CNHI — As they witness the devastation of crime up close, mayors across the state and nation are scrambling to promote gun policy changes that make sense.

But even among mayors, there is little consensus about what that means.

Cloyd Wagner, the mayor of Beavertown in Snyder County, said he joined Mayors Against Illegal Guns because the group sent him an invitation at a time when he felt his borough, population 965, was being overrun by drug gangs.

Wagner said he supports efforts to make it easier to trace guns used in crimes.

Wagner said he has no objection to background checks. But, he feels like, due to the influence of New York Mayor Michael Bloomberg, the mayors’ organization is veering toward positions that he does not endorse.

“I intend to withdraw from Mayors Against Illegal Guns,” Wagner said. “I am against illegal guns. But they are pushing the envelope.”

Bloomberg is the chief source of funding for the mayors’ group, which announced this week that it would begin generating scorecards of legislative records to counter rankings compiled by the National Rifle Association.

At the urging of Mayors Against Illegal Guns, the mayor of Farrell, Oliver McKeithan, called together an impromptu rally in favor of gun-control legislation. That event was held primarily to gather signatures for petitions supporting the universal background legislation being considered in the U.S. Senate.
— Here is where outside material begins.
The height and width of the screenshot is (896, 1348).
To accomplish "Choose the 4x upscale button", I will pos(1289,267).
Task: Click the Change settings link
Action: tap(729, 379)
Meadville Mayor Christopher Soff said he endorses universal background checks.

“I do not have a problem with universal background checks for all gun purchases, regardless of where or how the guns are purchased,” Soff said.  Let’s just make sure we severely penalize those who violate the law so we can deter the bad behavior of the few, instead of punishing the many who are doing it correctly.”

Lancaster Mayor J. Richard Gray leads Mayors Against Illegal Guns in Pennsylvania and stood alongside Democratic lawmakers and  Attorney General Kathleen Kane to lobby for universal background checks.

The Lancaster mayor said that he has seen the devastation of gun violence up close.

“I’ve attended the funerals,” he said, describing the death of a 7-year-old young girl shot in the cross-fire of gang violence while visiting York.

Gun violence “is a suburban-rural problem,” Gray said.

Gray noted that the Nickle Mines shooting in which five people and the gunman were killed at an Amish schoolhouse happened near his hometown.

Gray said that data is hard to come by to justify the need for expanded background checks. But the absence of data does not justify inaction, he said.

“There might be hundreds of people saved,” he said. “Don’t ask me to prove a negative.”